_Page extract:_
※ ※ ※
Android Question Special chars and TextReader

GiovanniPolese · Jan 31, 2025

Hi to everybody here
I am using TextReader with files of which I don't know the encoding. As a matter of fact, it may be either "Windows-1252" or "UTF-8". The problem arises when these files contain special characters. Despite, in theory, the encoding is declared in the file itself, it is not respected, in practice. What I see is that some files are successfully read with TextReader when one encoding is used, while others, in same conditions, are not read correctly. In other words, while all files are normally declared as "Windows-1252", very often to read them correctly it is necessary to initialize the TextReader with UTF8. Besides the explicit (often false) declaration inside the file, I tried also an analysis on the very first characters of the file, with no success. The only way to have a sure answer is to read the raw bytes to discover when and if the special characters appear. This creates new problems, because the files are often huge (over one Gb) and cannot be entirely loaded in memory with File.ReadBytes. Alternatively maybe I must read byte by byte. I use TextReader because, due to file size, I read them line by line. Moreover the structure of these files is such to require a line by line processing. Is there any way to read raw bytes from a Text file, line by line, not using TextReader? thank in advance for any suggestion.

GiovanniPolese · Feb 3, 2025

And in tablet. Colors are not the same, for clarity.

GiovanniPolese · Feb 3, 2025

In the tablet, special chars are converted to their english counterpart. As you see, some are missing, so the code that I posted here should be updated.. Or another sub should be written.

emexes · Feb 3, 2025

GiovanniPolese said:
Inside a circle there were added all special chars.

Those seem to have come through to this end ok.

As you see, some chars are still fooling me

Which characters inside the circle are fooling you? They look ok to me, but on the other hand, I don't know exactly what characters they are meant to be, other than special, which I understand to mean: characters outside of ASCII characters 0..127

Ignore that last bit, I just spotted the next two posts, including the tablet screenshot showing the accented characters having been converted to their unaccented ASCII equivalents.

Do you know which program is removing the accents, ie replacing the accented characters with their ASCII equivalents?

Is that the EXACT same DXF file displayed in both of those screenshots? ie NOT two different versions of the one file.

emexes · Feb 3, 2025

GiovanniPolese said:
In the tablet, special chars are converted to their english counterpart.

What software is being used on the tablet to display the DXF file?

Is it a third-party app? In which case, you should be asking them about why their app is not correctly displaying accented characters like DwgTrueViewer and the sharecad.org online viewer do.
※ ※ ※
_Data supplied:_

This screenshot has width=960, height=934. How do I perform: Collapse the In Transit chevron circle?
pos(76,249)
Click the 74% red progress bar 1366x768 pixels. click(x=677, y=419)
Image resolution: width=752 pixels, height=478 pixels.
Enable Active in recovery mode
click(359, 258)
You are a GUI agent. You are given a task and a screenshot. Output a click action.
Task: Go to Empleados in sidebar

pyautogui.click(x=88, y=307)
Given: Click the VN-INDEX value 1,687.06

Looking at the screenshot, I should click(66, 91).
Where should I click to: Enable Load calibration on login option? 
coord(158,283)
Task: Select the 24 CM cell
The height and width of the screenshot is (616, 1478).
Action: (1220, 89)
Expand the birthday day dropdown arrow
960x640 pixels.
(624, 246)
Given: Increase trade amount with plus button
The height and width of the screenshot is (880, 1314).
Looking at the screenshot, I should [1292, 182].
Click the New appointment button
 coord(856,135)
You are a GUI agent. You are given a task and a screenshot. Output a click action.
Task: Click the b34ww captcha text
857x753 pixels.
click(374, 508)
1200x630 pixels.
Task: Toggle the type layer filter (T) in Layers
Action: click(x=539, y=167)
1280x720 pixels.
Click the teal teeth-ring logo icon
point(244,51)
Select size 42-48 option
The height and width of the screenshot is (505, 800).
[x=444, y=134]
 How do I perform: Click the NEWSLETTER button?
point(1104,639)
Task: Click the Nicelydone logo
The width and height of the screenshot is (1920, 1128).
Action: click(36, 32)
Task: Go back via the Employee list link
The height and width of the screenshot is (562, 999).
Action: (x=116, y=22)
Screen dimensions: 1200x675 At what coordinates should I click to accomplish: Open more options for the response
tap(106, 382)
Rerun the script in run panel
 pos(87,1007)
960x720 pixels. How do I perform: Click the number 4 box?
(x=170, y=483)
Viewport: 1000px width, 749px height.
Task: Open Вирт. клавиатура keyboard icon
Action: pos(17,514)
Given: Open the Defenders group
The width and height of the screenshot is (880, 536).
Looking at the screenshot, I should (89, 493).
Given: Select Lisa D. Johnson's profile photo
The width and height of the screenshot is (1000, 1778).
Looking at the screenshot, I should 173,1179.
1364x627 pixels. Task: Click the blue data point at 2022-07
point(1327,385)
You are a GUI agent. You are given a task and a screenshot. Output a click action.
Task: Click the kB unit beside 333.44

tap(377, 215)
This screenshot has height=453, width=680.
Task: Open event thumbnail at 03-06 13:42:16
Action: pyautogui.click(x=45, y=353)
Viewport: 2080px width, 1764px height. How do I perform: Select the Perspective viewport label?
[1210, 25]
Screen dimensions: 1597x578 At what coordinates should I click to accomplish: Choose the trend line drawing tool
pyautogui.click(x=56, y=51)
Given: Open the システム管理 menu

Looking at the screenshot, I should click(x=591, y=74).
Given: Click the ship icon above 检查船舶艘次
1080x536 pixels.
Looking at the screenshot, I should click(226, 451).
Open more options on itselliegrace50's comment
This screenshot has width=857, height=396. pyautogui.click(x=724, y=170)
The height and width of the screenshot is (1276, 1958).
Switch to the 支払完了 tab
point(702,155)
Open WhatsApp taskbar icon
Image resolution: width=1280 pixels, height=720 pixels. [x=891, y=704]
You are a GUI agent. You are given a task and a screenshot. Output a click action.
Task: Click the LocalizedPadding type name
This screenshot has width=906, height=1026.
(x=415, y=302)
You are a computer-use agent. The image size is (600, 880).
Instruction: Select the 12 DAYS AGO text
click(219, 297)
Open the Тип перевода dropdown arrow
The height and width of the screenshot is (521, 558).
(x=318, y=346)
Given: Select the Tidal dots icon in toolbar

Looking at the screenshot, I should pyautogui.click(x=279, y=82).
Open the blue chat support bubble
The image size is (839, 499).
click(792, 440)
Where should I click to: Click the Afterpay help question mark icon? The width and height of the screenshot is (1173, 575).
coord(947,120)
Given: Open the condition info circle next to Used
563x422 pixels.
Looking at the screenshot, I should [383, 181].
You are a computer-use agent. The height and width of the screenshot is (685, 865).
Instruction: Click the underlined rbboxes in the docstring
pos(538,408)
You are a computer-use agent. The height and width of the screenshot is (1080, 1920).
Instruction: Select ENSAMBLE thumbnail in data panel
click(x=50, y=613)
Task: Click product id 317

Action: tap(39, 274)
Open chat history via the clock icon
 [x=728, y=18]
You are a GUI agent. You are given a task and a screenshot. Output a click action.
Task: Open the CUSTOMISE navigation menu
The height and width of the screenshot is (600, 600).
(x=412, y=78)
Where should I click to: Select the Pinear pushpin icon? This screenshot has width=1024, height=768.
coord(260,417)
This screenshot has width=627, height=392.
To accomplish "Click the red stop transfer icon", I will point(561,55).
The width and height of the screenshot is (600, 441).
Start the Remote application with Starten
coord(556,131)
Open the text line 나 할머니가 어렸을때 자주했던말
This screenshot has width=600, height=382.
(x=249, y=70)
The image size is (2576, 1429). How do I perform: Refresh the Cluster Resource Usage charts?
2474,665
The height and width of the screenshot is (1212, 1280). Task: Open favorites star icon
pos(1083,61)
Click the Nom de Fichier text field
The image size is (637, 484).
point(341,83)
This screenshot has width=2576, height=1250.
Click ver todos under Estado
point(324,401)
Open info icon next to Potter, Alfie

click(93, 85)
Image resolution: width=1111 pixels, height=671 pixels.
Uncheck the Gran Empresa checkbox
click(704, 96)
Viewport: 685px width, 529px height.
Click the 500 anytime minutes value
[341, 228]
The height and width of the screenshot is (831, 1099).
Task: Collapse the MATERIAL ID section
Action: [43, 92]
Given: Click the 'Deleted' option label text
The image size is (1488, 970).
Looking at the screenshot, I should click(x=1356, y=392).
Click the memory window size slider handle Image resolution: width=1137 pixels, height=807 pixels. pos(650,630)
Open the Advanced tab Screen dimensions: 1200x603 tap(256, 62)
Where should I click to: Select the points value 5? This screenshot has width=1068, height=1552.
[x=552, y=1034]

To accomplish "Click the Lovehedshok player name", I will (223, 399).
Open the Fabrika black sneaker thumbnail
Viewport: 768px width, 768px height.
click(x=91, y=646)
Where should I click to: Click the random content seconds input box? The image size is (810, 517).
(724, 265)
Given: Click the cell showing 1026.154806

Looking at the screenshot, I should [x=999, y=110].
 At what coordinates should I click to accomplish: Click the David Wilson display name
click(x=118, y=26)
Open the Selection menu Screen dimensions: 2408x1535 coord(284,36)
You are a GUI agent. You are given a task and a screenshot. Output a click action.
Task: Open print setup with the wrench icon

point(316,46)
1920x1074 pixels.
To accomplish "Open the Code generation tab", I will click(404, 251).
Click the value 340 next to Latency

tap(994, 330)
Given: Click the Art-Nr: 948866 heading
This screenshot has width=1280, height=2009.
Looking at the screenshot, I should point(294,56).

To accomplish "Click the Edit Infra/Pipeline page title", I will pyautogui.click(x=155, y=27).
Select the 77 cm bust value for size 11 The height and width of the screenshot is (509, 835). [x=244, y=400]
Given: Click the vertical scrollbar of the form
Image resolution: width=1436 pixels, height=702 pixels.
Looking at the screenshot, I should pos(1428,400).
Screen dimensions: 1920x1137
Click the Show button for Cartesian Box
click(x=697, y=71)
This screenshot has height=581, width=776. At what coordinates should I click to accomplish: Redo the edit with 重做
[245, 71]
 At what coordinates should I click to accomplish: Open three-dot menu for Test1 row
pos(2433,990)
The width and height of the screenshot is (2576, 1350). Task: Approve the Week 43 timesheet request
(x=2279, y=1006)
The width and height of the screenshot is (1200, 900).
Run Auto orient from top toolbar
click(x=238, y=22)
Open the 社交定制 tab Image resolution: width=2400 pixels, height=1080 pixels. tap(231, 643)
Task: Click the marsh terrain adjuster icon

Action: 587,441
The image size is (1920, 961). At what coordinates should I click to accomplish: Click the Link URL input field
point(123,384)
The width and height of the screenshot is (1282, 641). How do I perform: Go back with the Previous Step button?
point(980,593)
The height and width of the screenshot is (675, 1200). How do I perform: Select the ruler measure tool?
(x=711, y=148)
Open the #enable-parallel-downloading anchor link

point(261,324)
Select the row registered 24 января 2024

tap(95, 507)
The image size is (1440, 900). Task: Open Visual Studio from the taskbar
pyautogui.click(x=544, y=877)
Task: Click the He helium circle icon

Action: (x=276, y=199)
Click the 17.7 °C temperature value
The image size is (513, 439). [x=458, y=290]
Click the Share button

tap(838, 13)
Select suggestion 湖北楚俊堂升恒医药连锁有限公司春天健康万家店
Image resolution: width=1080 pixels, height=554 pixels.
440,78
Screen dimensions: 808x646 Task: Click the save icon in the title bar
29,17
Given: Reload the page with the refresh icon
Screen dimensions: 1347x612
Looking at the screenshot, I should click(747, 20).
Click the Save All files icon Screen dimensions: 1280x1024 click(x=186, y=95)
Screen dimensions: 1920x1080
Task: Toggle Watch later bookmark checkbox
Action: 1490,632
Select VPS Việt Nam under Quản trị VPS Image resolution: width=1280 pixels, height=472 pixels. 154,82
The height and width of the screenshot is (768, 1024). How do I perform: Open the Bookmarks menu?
※ ※ ※
_Objective A:_
In the TextReader forum thread, what two encodings might the files be in?
_Objective B:_
Print the TextReader forum thread from "And in tablet." up to and including "should be written.".

_Task output A:_
Windows-1252 or UTF-8.

_Task output B:_
And in tablet. Colors are not the same, for clarity.

GiovanniPolese · Feb 3, 2025

In the tablet, special chars are converted to their english counterpart. As you see, some are missing, so the code that I posted here should be updated.. Or another sub should be written.